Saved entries
━━━━━━━━━━

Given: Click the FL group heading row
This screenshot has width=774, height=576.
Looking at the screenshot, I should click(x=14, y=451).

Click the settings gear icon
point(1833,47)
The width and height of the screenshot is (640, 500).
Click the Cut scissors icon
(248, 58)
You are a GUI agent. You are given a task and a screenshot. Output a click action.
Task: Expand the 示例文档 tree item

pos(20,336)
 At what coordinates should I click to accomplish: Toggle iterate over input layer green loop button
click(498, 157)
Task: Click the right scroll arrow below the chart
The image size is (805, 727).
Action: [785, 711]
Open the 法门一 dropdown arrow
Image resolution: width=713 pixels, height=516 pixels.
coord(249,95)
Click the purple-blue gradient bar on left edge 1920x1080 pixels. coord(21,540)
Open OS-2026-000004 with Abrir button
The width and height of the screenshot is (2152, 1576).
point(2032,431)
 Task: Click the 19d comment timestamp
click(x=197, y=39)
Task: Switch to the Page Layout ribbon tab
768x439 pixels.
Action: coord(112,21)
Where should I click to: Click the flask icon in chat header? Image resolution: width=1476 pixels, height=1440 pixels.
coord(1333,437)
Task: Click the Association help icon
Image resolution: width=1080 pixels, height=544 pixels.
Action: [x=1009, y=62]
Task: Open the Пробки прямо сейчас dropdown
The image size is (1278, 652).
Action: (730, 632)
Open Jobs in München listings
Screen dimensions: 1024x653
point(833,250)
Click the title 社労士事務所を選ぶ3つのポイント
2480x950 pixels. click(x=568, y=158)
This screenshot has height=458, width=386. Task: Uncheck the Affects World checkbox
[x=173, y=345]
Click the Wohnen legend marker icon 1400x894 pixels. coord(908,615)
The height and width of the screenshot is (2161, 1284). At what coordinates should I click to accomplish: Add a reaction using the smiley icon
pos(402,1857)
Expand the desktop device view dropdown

━━━━━━━━━━

» **Your instructions**:
Your job is to copy all the records exactly.

» **Response to the exercise**:
Given: Click the FL group heading row
This screenshot has width=774, height=576.
Looking at the screenshot, I should click(x=14, y=451).

Click the settings gear icon
point(1833,47)
The width and height of the screenshot is (640, 500).
Click the Cut scissors icon
(248, 58)
You are a GUI agent. You are given a task and a screenshot. Output a click action.
Task: Expand the 示例文档 tree item

pos(20,336)
 At what coordinates should I click to accomplish: Toggle iterate over input layer green loop button
click(498, 157)
Task: Click the right scroll arrow below the chart
The image size is (805, 727).
Action: [785, 711]
Open the 法门一 dropdown arrow
Image resolution: width=713 pixels, height=516 pixels.
coord(249,95)
Click the purple-blue gradient bar on left edge 1920x1080 pixels. coord(21,540)
Open OS-2026-000004 with Abrir button
The width and height of the screenshot is (2152, 1576).
point(2032,431)
 Task: Click the 19d comment timestamp
click(x=197, y=39)
Task: Switch to the Page Layout ribbon tab
768x439 pixels.
Action: coord(112,21)
Where should I click to: Click the flask icon in chat header? Image resolution: width=1476 pixels, height=1440 pixels.
coord(1333,437)
Task: Click the Association help icon
Image resolution: width=1080 pixels, height=544 pixels.
Action: [x=1009, y=62]
Task: Open the Пробки прямо сейчас dropdown
The image size is (1278, 652).
Action: (730, 632)
Open Jobs in München listings
Screen dimensions: 1024x653
point(833,250)
Click the title 社労士事務所を選ぶ3つのポイント
2480x950 pixels. click(x=568, y=158)
This screenshot has height=458, width=386. Task: Uncheck the Affects World checkbox
[x=173, y=345]
Click the Wohnen legend marker icon 1400x894 pixels. coord(908,615)
The height and width of the screenshot is (2161, 1284). At what coordinates should I click to accomplish: Add a reaction using the smiley icon
pos(402,1857)
Expand the desktop device view dropdown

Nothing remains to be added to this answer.